*Work instruction*:
Return the data below exactly as given, except for the images.

+++ The data +++

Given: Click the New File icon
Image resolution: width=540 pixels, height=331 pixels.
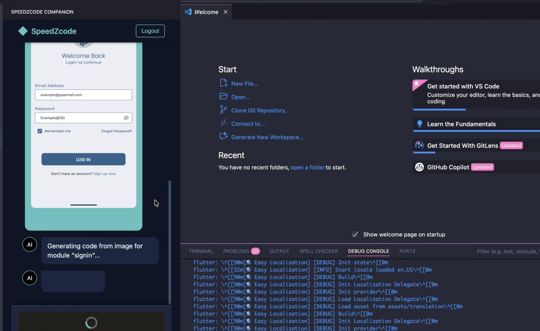Looking at the screenshot, I should pyautogui.click(x=223, y=83).
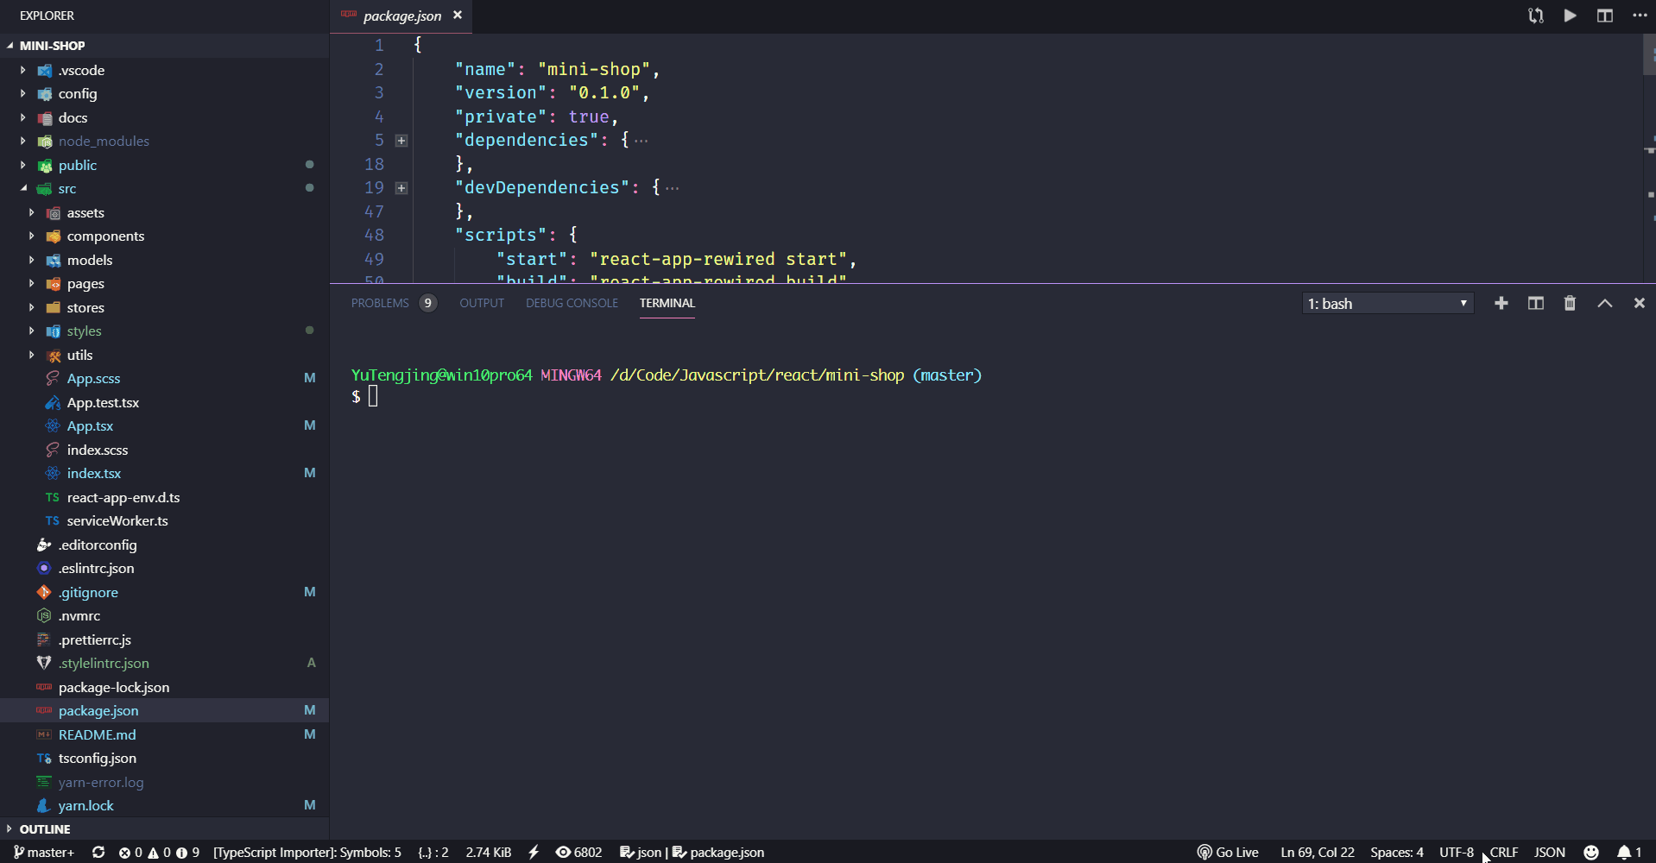Expand the dependencies section on line 5
The width and height of the screenshot is (1656, 863).
[401, 140]
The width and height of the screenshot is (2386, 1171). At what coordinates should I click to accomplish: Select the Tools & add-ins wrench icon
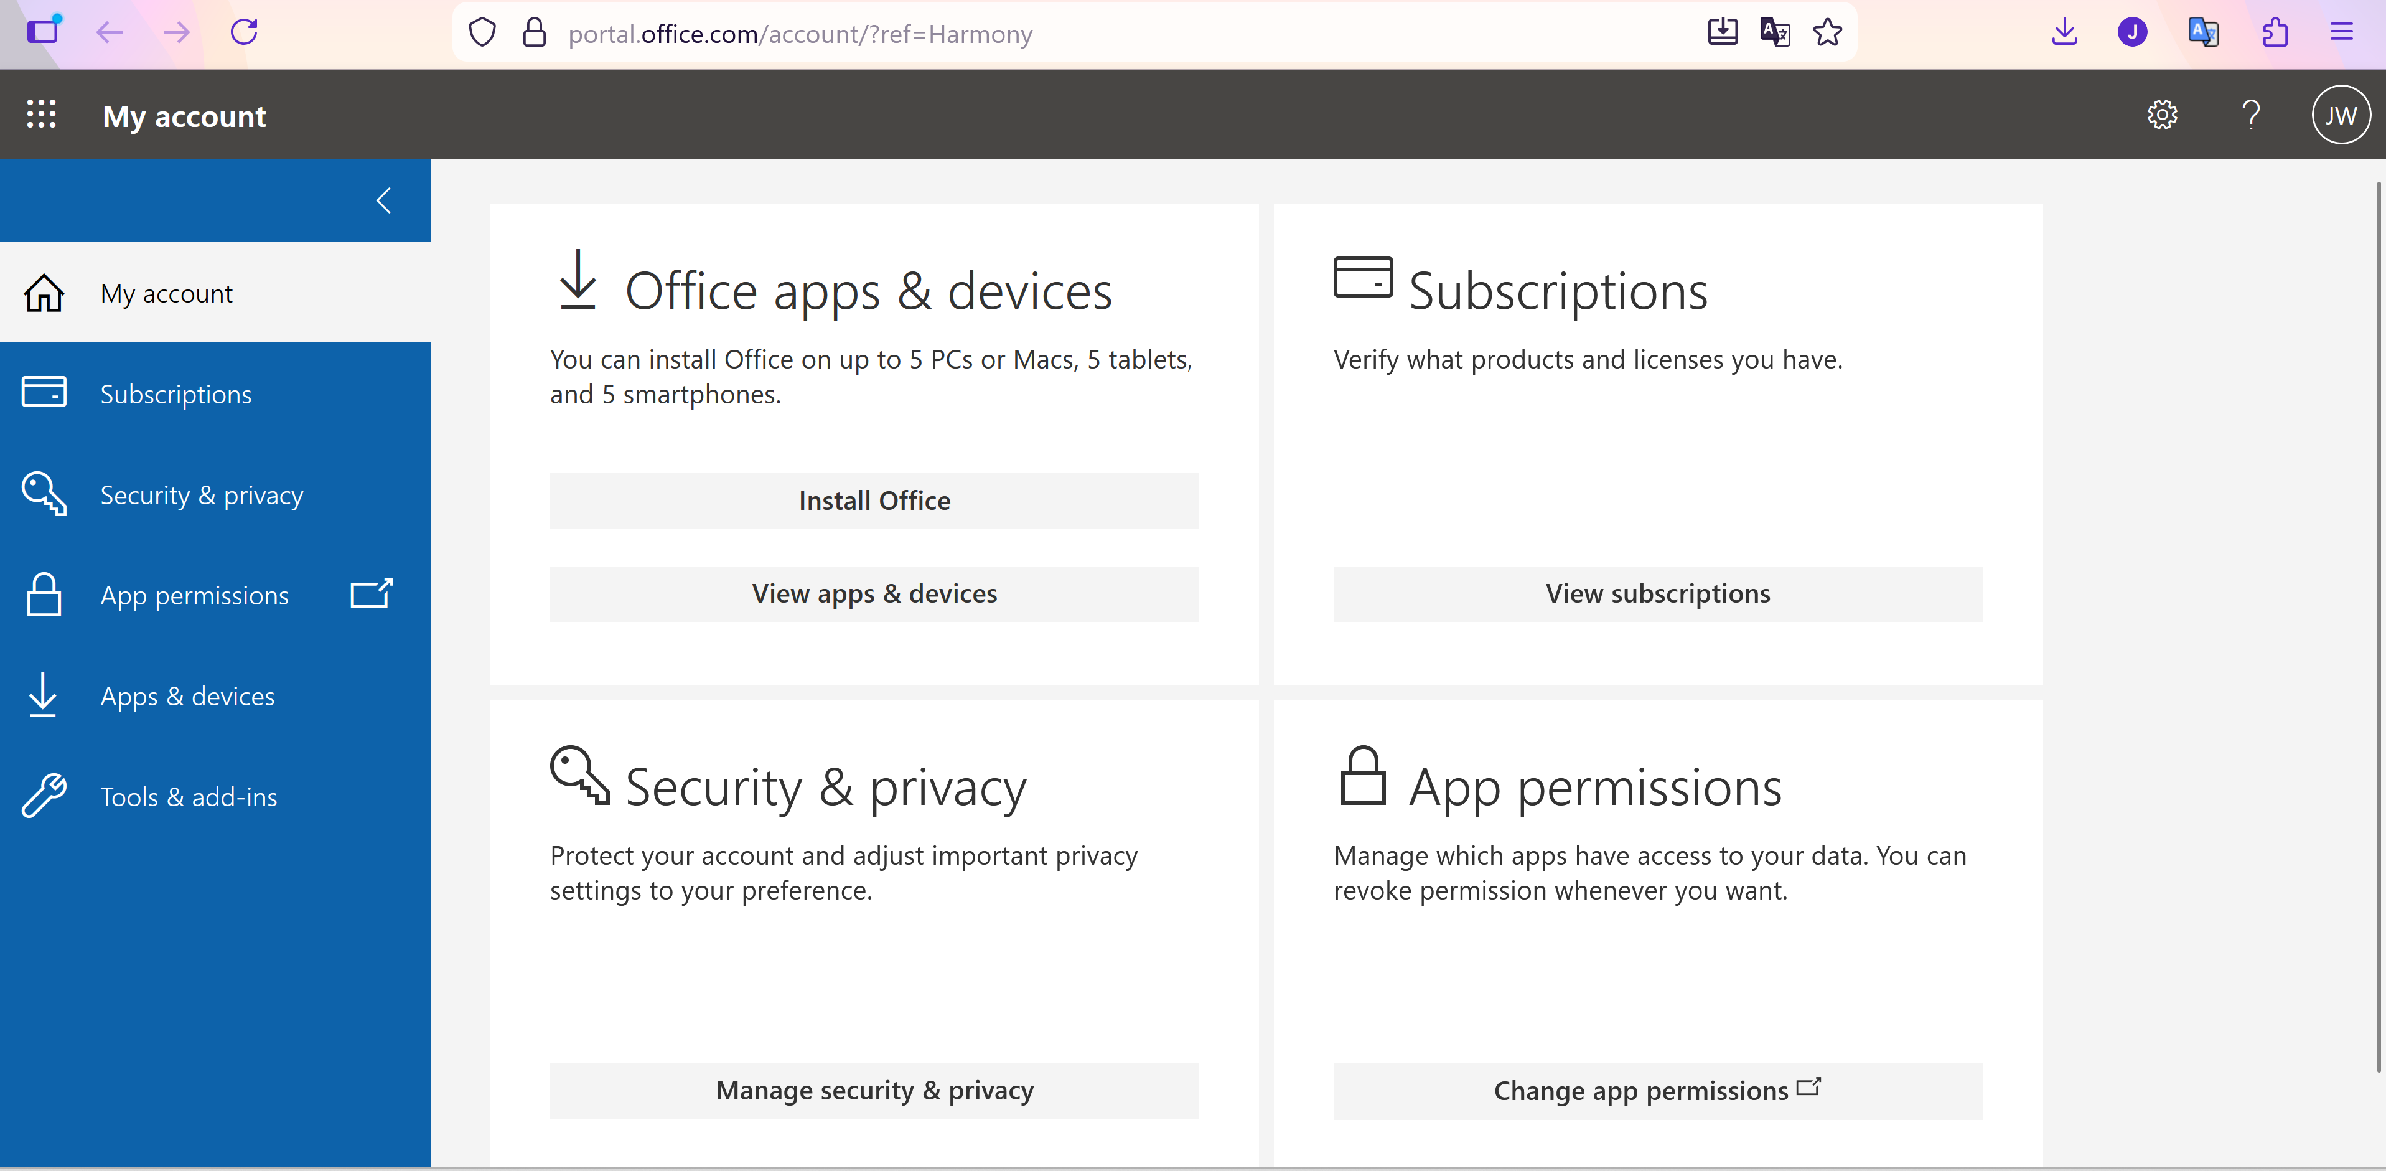pos(43,795)
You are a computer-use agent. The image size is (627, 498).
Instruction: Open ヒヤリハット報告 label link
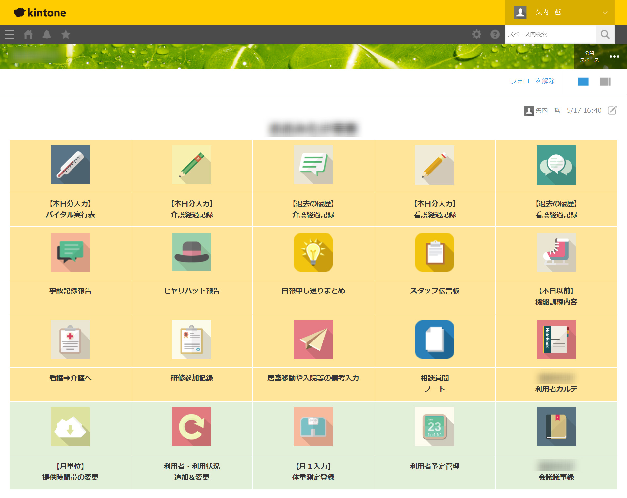[x=192, y=291]
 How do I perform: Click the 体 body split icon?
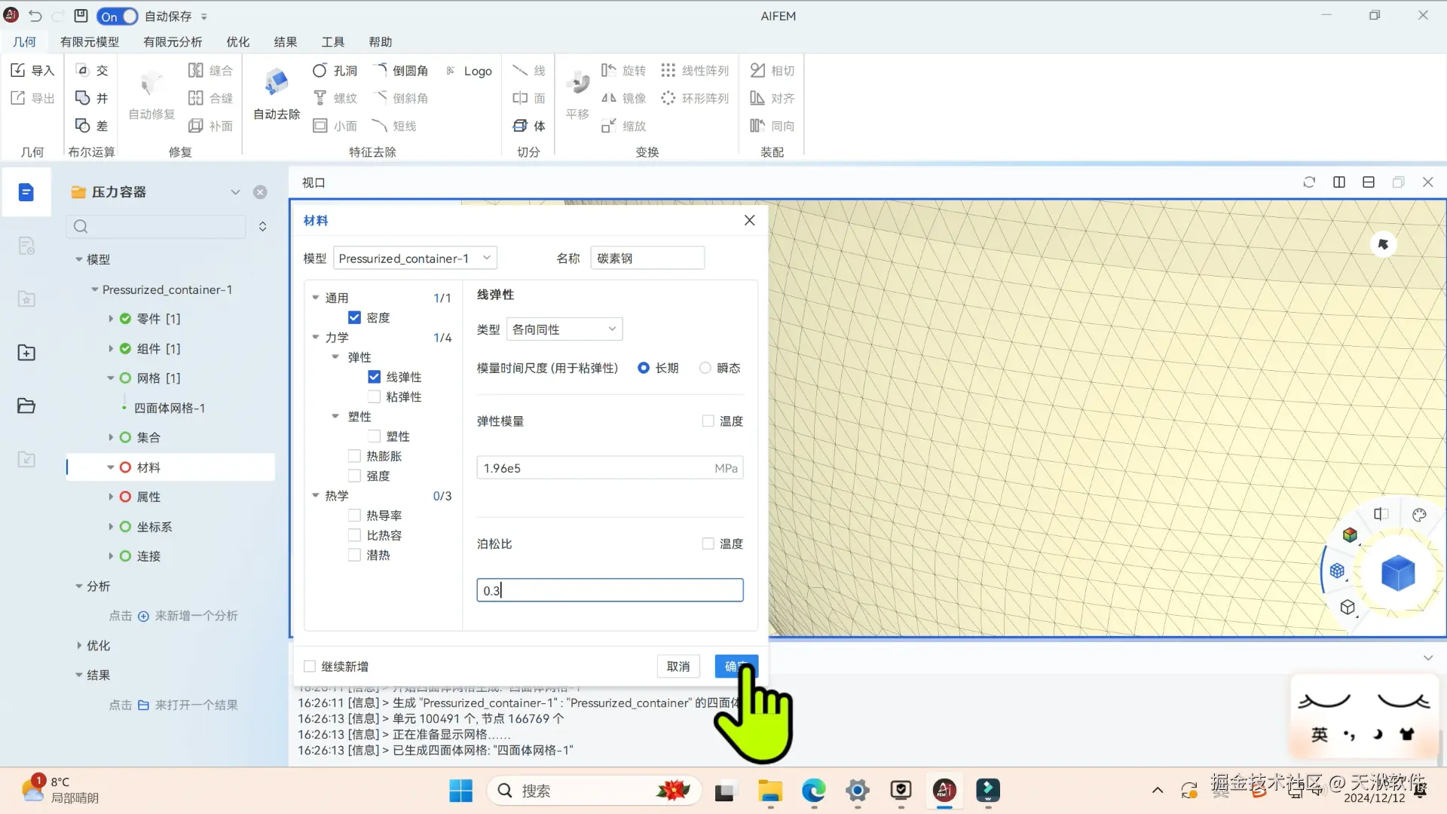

+++

*Answer*:
Given: Click the New File icon
Image resolution: width=540 pixels, height=331 pixels.
Looking at the screenshot, I should pyautogui.click(x=223, y=83).
Expand the dependencies section on line 5
The width and height of the screenshot is (1656, 863).
[401, 140]
The width and height of the screenshot is (2386, 1171). At what coordinates should I click to accomplish: Select the Tools & add-ins wrench icon
pos(43,795)
You are a computer-use agent. The image size is (627, 498).
Instruction: Open ヒヤリハット報告 label link
[x=192, y=291]
 How do I perform: Click the 体 body split icon?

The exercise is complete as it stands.